Punk's Not Dead starts with the first punk explosion in the late '70s—complete with scenes from tongue-clucking episodes of CHiPs, Donahue, and Quincy—then jumps ahead to Rancid and Green Day, covering the first generation of punks to break into the mainstream. From there, Dynner structures the rest of the film dialectically, balancing the experiences of veteran politicized punkers like Subhumans with the "Just because we're on MTV doesn't mean we're lame" rationalizations of Good Charlotte and Sum 41. She also contrasts the corporate-sponsored appropriations of Hot Topic and the Warped Tour with the underground network of punk bands who still tour America one basement at a time.

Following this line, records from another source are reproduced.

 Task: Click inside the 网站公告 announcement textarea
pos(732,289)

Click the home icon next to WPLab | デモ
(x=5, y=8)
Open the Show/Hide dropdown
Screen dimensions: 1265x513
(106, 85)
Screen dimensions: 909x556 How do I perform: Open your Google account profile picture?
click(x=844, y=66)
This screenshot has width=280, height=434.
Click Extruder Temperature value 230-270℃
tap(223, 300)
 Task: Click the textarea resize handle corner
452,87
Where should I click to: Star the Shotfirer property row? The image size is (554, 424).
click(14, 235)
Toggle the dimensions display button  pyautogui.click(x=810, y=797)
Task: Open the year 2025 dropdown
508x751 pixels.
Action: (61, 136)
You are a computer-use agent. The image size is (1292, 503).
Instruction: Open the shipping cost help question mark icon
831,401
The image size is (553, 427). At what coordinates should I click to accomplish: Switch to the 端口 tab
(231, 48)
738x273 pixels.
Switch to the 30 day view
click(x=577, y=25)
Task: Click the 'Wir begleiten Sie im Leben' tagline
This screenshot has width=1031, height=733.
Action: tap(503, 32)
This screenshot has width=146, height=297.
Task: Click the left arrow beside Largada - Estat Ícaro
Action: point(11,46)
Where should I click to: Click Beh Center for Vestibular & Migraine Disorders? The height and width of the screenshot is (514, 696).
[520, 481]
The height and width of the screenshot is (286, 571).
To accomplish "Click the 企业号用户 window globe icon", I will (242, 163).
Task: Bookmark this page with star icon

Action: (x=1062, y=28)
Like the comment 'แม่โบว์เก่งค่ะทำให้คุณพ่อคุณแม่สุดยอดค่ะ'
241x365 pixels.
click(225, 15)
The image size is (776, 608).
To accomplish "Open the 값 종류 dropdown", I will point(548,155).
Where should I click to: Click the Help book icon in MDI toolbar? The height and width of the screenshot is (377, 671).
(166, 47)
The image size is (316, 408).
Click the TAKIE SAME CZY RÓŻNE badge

There's a smidgen of "So what else is new?" to Punk's Not Dead's embrace of decades-old soul-searching about when populism shades into selling out, but Dynner smartly keeps bringing the story back to the reason kids are still drawn to punk: It makes them feel like they've been let into a secret club. When Henry Rollins reminisces about buying records by mail order and getting hand-written notes from the bands, or how he felt like his favorite acts had gone commercial if more than 300 people came to their shows, it's easy to see how the punk scene never dies, no matter how much its participants keep pointing fingers.
Key features: Two hours of bonus interviews, many of them hilariously digressive.